Set task —
Reproduce each of the following lines word for word.

Target position records
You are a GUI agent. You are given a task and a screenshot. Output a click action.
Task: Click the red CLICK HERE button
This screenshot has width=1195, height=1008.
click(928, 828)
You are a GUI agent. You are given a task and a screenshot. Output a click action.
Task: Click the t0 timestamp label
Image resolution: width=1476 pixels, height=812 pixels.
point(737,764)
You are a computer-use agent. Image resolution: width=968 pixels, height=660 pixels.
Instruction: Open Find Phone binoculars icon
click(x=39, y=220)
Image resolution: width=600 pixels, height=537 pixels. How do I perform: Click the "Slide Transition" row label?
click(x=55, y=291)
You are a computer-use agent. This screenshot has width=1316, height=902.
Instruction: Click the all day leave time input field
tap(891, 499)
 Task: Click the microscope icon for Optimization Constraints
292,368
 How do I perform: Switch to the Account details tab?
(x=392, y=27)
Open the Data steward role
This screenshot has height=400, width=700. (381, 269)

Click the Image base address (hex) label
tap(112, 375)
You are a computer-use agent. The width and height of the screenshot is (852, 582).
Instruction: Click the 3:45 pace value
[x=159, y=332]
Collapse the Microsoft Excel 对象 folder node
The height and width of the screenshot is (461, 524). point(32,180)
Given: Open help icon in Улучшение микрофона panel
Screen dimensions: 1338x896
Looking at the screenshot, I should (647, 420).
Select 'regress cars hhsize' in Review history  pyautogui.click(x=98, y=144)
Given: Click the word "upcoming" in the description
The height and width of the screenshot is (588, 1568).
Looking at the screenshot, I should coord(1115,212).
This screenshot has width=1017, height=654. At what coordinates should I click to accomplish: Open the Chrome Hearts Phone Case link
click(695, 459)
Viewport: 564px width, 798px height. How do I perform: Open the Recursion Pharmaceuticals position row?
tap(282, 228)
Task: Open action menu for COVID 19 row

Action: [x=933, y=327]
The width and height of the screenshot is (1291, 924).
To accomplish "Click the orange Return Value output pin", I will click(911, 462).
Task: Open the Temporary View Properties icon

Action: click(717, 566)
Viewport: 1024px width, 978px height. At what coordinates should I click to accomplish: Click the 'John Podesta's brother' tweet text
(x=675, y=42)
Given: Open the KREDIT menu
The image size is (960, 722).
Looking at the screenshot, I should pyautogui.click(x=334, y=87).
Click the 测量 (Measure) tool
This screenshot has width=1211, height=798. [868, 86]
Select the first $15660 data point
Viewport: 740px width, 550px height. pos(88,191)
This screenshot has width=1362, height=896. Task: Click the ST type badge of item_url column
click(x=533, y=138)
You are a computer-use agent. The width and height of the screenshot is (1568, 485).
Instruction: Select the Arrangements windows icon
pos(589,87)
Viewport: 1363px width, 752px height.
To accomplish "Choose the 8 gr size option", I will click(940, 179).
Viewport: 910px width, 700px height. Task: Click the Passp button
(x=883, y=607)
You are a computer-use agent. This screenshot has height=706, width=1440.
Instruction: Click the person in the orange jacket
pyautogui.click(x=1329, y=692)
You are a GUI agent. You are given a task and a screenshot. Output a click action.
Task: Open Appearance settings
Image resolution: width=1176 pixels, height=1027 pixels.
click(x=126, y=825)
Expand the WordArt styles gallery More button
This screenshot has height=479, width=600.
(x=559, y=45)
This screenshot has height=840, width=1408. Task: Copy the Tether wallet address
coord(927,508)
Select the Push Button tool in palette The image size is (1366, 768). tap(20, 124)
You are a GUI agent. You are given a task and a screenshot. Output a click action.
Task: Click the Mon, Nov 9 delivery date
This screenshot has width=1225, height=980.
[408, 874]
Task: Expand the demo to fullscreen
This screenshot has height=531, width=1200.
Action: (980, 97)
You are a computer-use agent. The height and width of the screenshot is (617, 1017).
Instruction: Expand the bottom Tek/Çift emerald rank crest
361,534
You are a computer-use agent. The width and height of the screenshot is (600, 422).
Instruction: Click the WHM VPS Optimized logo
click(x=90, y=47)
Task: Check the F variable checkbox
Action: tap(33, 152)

Exercise solution —
You are a GUI agent. You are given a task and a screenshot. Output a click action.
Task: Click the red CLICK HERE button
This screenshot has width=1195, height=1008.
click(928, 828)
You are a GUI agent. You are given a task and a screenshot. Output a click action.
Task: Click the t0 timestamp label
Image resolution: width=1476 pixels, height=812 pixels.
point(737,764)
You are a computer-use agent. Image resolution: width=968 pixels, height=660 pixels.
Instruction: Open Find Phone binoculars icon
click(x=39, y=220)
Image resolution: width=600 pixels, height=537 pixels. How do I perform: Click the "Slide Transition" row label?
click(x=55, y=291)
You are a computer-use agent. This screenshot has width=1316, height=902.
Instruction: Click the all day leave time input field
tap(891, 499)
 Task: Click the microscope icon for Optimization Constraints
292,368
 How do I perform: Switch to the Account details tab?
(x=392, y=27)
Open the Data steward role
This screenshot has height=400, width=700. (381, 269)

Click the Image base address (hex) label
tap(112, 375)
You are a computer-use agent. The width and height of the screenshot is (852, 582).
Instruction: Click the 3:45 pace value
[x=159, y=332]
Collapse the Microsoft Excel 对象 folder node
The height and width of the screenshot is (461, 524). point(32,180)
Given: Open help icon in Улучшение микрофона panel
Screen dimensions: 1338x896
Looking at the screenshot, I should (647, 420).
Select 'regress cars hhsize' in Review history  pyautogui.click(x=98, y=144)
Given: Click the word "upcoming" in the description
The height and width of the screenshot is (588, 1568).
Looking at the screenshot, I should coord(1115,212).
This screenshot has width=1017, height=654. At what coordinates should I click to accomplish: Open the Chrome Hearts Phone Case link
click(695, 459)
Viewport: 564px width, 798px height. How do I perform: Open the Recursion Pharmaceuticals position row?
tap(282, 228)
Task: Open action menu for COVID 19 row

Action: [x=933, y=327]
The width and height of the screenshot is (1291, 924).
To accomplish "Click the orange Return Value output pin", I will click(911, 462).
Task: Open the Temporary View Properties icon

Action: click(717, 566)
Viewport: 1024px width, 978px height. At what coordinates should I click to accomplish: Click the 'John Podesta's brother' tweet text
(x=675, y=42)
Given: Open the KREDIT menu
The image size is (960, 722).
Looking at the screenshot, I should pyautogui.click(x=334, y=87).
Click the 测量 (Measure) tool
This screenshot has width=1211, height=798. [868, 86]
Select the first $15660 data point
Viewport: 740px width, 550px height. pos(88,191)
This screenshot has width=1362, height=896. Task: Click the ST type badge of item_url column
click(x=533, y=138)
You are a computer-use agent. The width and height of the screenshot is (1568, 485).
Instruction: Select the Arrangements windows icon
pos(589,87)
Viewport: 1363px width, 752px height.
To accomplish "Choose the 8 gr size option", I will click(940, 179).
Viewport: 910px width, 700px height. Task: Click the Passp button
(x=883, y=607)
You are a computer-use agent. This screenshot has height=706, width=1440.
Instruction: Click the person in the orange jacket
pyautogui.click(x=1329, y=692)
You are a GUI agent. You are given a task and a screenshot. Output a click action.
Task: Open Appearance settings
Image resolution: width=1176 pixels, height=1027 pixels.
click(x=126, y=825)
Expand the WordArt styles gallery More button
This screenshot has height=479, width=600.
(x=559, y=45)
This screenshot has height=840, width=1408. Task: Copy the Tether wallet address
coord(927,508)
Select the Push Button tool in palette The image size is (1366, 768). tap(20, 124)
You are a GUI agent. You are given a task and a screenshot. Output a click action.
Task: Click the Mon, Nov 9 delivery date
This screenshot has width=1225, height=980.
[408, 874]
Task: Expand the demo to fullscreen
This screenshot has height=531, width=1200.
Action: (980, 97)
You are a computer-use agent. The height and width of the screenshot is (617, 1017).
Instruction: Expand the bottom Tek/Çift emerald rank crest
361,534
You are a computer-use agent. The width and height of the screenshot is (600, 422).
Instruction: Click the WHM VPS Optimized logo
click(x=90, y=47)
Task: Check the F variable checkbox
Action: tap(33, 152)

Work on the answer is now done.